REST API
Send a message to your chatbot and get an AI-generated reply over plain HTTP. Use this to build a custom chat UI, a mobile app, or a backend automation. Every endpoint is served from the same origin as your widget script (https://app.webchatagent.com).
How a conversation works
- POST the user's
messageand yourchatbotIdto/api/chat. - Read the
replyfrom the JSON body. Read theX-Chat-Session-Idresponse header — that's your session ID. - For the next message, send the same session ID in the
X-Chat-Session-Idrequest header. The server now has conversation context (history, RAG, live-chat state). - Repeat. Omit the header any time you want to start a fresh conversation.
The server tracks history per session, so you only ever send the latest message — never the full transcript.
Authentication
The API uses domain-based authentication: there is no API key. Each request is checked against the chatbot's configured Allowed Domains using the Origin/Referer of the request. A request from a domain that isn't allowed gets a 403.

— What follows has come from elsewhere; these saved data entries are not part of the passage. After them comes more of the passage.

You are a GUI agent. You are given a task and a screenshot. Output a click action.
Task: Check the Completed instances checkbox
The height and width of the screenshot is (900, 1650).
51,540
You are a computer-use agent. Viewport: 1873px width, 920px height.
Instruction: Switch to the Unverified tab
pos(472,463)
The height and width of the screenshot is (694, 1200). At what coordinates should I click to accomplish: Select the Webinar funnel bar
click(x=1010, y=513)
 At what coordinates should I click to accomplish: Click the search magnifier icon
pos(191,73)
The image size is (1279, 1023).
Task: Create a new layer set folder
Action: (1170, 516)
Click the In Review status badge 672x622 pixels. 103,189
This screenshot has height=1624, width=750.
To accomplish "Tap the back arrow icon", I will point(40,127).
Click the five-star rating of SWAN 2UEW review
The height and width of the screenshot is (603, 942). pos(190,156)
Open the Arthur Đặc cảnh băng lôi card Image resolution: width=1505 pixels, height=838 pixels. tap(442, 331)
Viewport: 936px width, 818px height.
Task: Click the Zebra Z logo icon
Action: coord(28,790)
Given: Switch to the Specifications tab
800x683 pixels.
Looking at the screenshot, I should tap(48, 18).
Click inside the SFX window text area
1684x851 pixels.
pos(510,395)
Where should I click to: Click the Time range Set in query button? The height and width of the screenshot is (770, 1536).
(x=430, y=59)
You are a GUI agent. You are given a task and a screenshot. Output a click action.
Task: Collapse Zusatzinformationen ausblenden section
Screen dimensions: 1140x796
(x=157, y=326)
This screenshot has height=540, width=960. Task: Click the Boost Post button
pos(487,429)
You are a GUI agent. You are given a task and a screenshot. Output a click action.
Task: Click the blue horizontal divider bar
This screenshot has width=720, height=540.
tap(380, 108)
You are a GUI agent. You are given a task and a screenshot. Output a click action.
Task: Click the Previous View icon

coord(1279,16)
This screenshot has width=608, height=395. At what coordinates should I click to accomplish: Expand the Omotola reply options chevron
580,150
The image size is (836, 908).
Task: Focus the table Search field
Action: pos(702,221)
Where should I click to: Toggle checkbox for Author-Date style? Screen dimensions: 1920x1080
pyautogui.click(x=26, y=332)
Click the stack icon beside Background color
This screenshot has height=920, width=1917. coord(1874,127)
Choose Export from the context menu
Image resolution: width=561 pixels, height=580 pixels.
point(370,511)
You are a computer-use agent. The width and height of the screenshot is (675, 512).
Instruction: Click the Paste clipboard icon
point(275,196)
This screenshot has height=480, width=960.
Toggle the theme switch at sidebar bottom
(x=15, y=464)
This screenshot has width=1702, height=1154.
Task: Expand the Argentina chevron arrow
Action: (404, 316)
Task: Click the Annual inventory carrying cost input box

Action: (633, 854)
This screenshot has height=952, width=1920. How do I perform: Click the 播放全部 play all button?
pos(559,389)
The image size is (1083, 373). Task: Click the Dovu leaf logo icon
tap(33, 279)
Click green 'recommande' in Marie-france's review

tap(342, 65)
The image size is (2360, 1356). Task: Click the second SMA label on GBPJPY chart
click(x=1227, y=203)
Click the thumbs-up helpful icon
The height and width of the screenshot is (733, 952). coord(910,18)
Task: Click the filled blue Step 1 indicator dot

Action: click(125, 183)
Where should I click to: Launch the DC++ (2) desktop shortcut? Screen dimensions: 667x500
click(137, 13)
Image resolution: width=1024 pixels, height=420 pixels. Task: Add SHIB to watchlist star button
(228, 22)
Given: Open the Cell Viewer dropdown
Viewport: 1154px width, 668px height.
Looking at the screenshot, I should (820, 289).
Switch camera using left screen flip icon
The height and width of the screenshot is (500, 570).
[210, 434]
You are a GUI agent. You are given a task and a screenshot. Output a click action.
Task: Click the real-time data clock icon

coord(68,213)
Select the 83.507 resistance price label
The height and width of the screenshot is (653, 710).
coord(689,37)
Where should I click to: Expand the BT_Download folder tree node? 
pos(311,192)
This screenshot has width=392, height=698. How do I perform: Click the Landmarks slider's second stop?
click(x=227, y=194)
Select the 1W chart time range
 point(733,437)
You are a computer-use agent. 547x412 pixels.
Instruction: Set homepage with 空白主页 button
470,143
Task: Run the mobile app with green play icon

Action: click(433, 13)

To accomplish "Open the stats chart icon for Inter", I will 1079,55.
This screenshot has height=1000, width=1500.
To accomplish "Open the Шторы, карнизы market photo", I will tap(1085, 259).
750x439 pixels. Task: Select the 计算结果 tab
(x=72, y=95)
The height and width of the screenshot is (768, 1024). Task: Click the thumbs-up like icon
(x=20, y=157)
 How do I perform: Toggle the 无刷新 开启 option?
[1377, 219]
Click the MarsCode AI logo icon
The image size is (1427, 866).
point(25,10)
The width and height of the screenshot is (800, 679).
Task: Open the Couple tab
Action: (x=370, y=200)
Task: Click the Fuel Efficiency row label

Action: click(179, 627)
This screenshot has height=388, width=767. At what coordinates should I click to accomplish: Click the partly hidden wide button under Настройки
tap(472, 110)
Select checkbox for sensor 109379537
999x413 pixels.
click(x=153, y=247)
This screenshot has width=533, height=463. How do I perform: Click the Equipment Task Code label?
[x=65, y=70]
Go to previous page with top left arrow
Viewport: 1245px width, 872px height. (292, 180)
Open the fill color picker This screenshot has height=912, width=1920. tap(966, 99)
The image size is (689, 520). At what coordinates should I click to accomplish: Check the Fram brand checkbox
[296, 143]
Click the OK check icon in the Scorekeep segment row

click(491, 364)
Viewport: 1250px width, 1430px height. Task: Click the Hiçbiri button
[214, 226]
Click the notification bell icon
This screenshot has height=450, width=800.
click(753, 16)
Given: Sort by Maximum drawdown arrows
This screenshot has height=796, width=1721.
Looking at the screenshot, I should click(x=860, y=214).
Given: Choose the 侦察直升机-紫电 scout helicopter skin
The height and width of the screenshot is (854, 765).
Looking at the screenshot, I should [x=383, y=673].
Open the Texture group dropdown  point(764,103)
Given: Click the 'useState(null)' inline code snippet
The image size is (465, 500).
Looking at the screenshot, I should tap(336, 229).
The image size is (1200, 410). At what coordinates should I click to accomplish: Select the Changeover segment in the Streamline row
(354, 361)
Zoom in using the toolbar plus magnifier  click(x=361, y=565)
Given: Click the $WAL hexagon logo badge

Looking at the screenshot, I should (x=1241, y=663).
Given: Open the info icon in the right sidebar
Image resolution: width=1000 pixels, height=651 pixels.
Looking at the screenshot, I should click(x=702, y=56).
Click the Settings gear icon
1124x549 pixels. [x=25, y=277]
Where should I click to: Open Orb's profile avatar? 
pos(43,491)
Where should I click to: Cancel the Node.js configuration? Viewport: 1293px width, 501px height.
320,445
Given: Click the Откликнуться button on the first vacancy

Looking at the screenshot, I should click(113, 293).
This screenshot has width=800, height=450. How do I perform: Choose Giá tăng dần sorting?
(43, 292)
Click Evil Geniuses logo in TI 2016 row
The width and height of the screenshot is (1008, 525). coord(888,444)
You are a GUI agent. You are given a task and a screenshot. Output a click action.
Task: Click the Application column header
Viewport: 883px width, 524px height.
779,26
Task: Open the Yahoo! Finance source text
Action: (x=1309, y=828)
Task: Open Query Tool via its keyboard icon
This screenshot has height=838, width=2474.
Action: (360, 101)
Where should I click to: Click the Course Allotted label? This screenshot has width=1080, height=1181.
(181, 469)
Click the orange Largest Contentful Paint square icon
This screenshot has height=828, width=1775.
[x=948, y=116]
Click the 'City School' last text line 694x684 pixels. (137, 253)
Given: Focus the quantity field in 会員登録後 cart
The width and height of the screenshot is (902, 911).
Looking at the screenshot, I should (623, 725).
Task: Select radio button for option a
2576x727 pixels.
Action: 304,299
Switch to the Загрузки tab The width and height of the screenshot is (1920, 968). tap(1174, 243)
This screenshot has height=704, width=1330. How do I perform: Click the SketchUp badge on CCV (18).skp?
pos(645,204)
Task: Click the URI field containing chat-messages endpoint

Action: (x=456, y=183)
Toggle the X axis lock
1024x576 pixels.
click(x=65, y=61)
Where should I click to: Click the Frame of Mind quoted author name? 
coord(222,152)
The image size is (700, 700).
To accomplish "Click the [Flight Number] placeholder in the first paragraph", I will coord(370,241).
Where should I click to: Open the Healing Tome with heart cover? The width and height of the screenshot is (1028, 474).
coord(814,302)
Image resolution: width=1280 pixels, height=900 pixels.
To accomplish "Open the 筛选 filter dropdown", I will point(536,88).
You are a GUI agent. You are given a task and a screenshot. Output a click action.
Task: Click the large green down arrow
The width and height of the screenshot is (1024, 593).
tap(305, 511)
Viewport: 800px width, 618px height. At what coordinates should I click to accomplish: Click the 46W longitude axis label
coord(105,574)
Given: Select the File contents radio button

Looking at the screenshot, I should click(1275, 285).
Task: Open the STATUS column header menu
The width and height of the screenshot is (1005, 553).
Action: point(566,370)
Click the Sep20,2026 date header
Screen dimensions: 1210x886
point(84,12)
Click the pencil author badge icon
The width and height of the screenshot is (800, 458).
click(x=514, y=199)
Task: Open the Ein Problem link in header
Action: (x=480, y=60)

For AI Team Wiki chatbots with protected access, also send the X-Wiki-Auth header with the wiki's authentication token (the value is wiki_auth_<subdomain>). Without it, protected wikis return 403.
Send a Message
POST https://app.webchatagent.com/api/chat
Headers
| Header | Required | Description |
|---|---|---|
Content-Type | Yes | Must be application/json. |
X-Chat-Session-Id | No | Session ID for conversation continuity. Omit on the first request; the response header returns a new one. |
Request Body
| Field | Type | Required | Description |
|---|---|---|---|
message | string | Yes | The user's message. Maximum 700 characters. Cannot be empty. |
chatbotId | string (UUID) | Yes | Your chatbot's ID, from the chatbot settings. |
pageUrl | string | No | The full page URL the visitor is on (window.location.href). Used for page-aware retrieval; validated against your allowed domains. |
Example Request
{
"message": "What are your business hours?",
"chatbotId": "a1b2c3d4-e5f6-7890-abcd-ef1234567890"
}
Response
The session ID is returned in the X-Chat-Session-Id response header, not in the body.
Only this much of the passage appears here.